-- Start Available data --
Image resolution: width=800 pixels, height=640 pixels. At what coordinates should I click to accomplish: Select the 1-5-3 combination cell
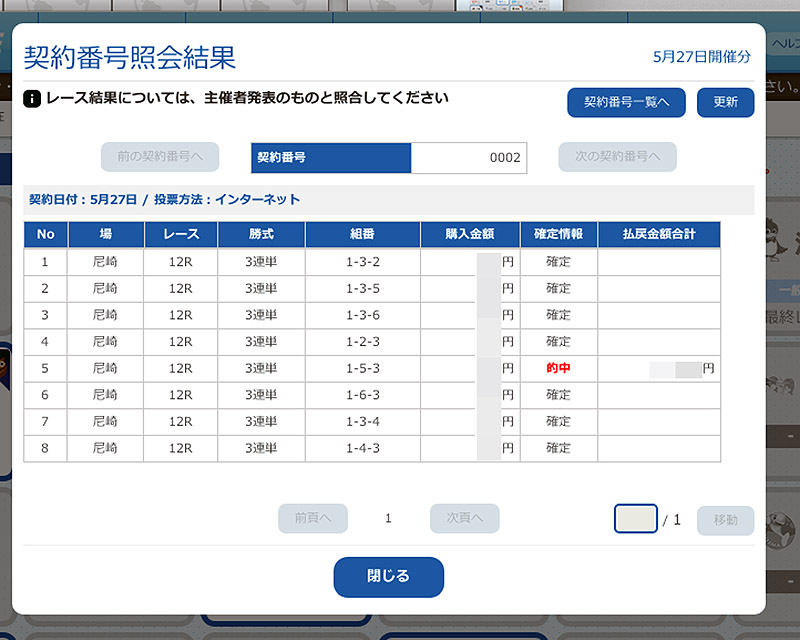coord(362,368)

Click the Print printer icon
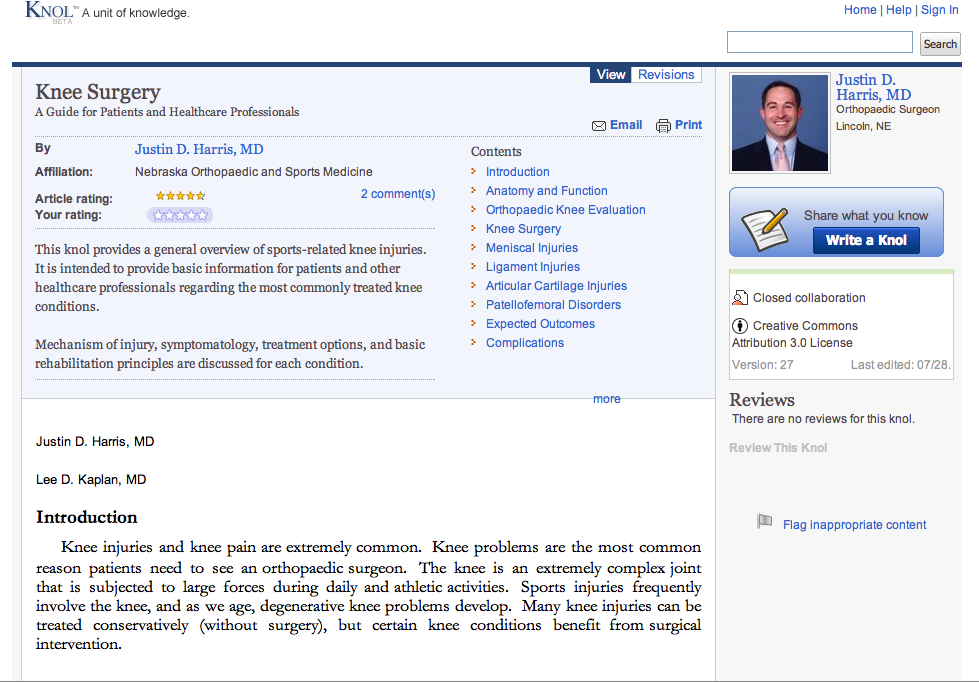tap(663, 126)
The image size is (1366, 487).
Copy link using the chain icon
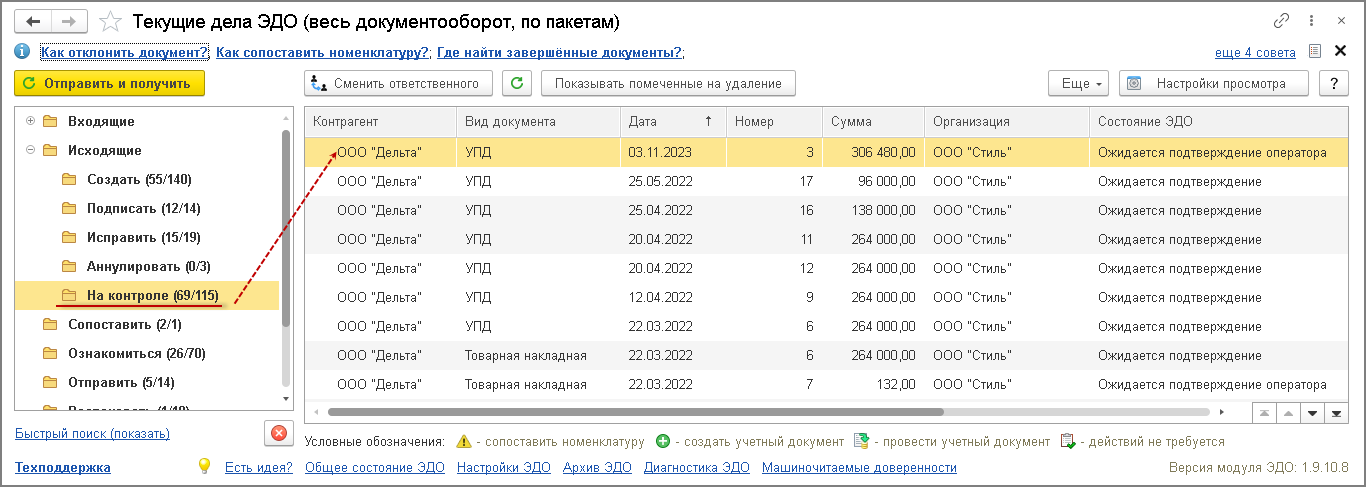(x=1282, y=21)
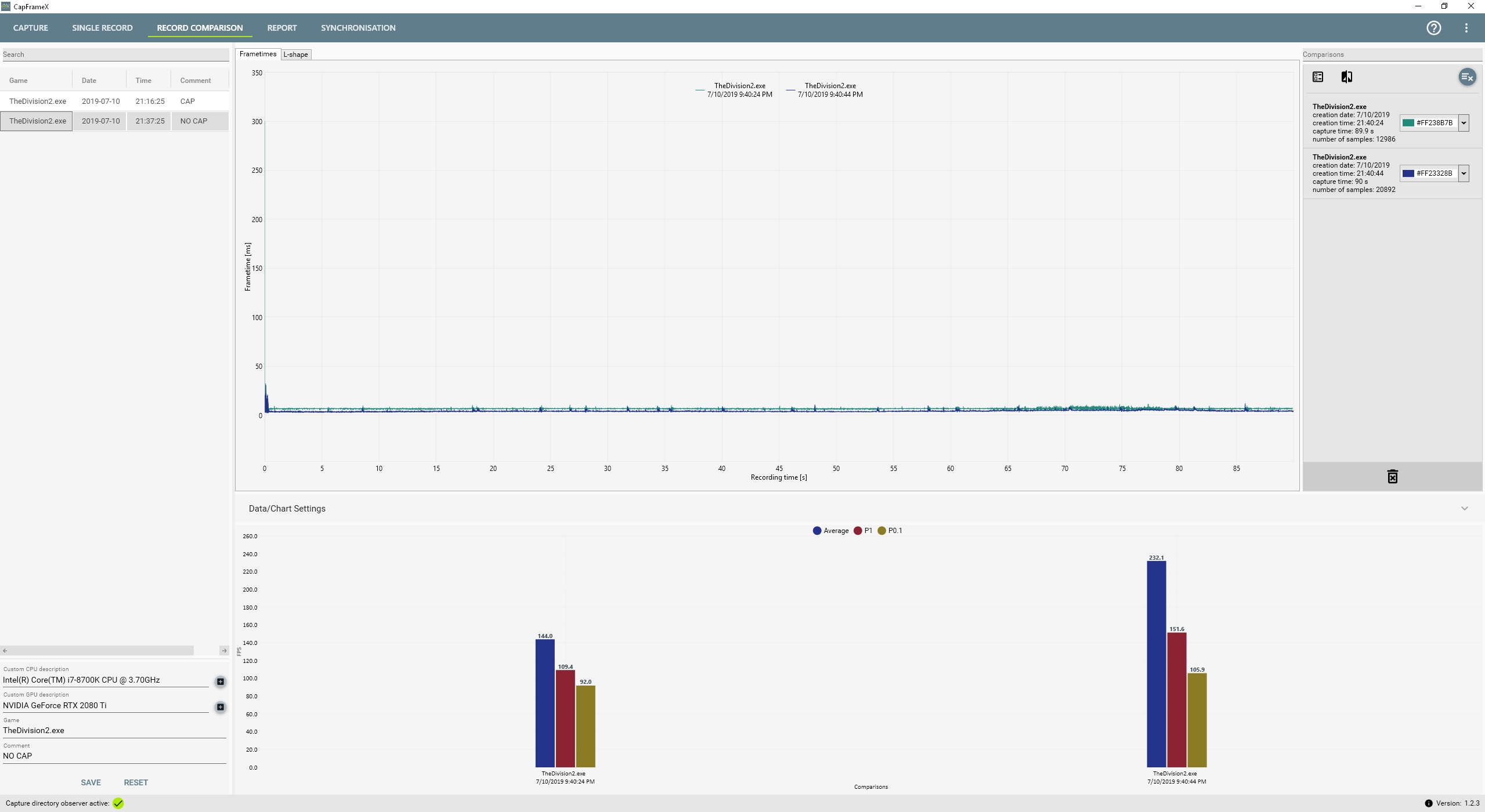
-- End Available data --
What this task involves:
Return each line of the records that contains the string "icon", matching case exactly.

Answer for the task:
Click the Print printer icon
Copy link using the chain icon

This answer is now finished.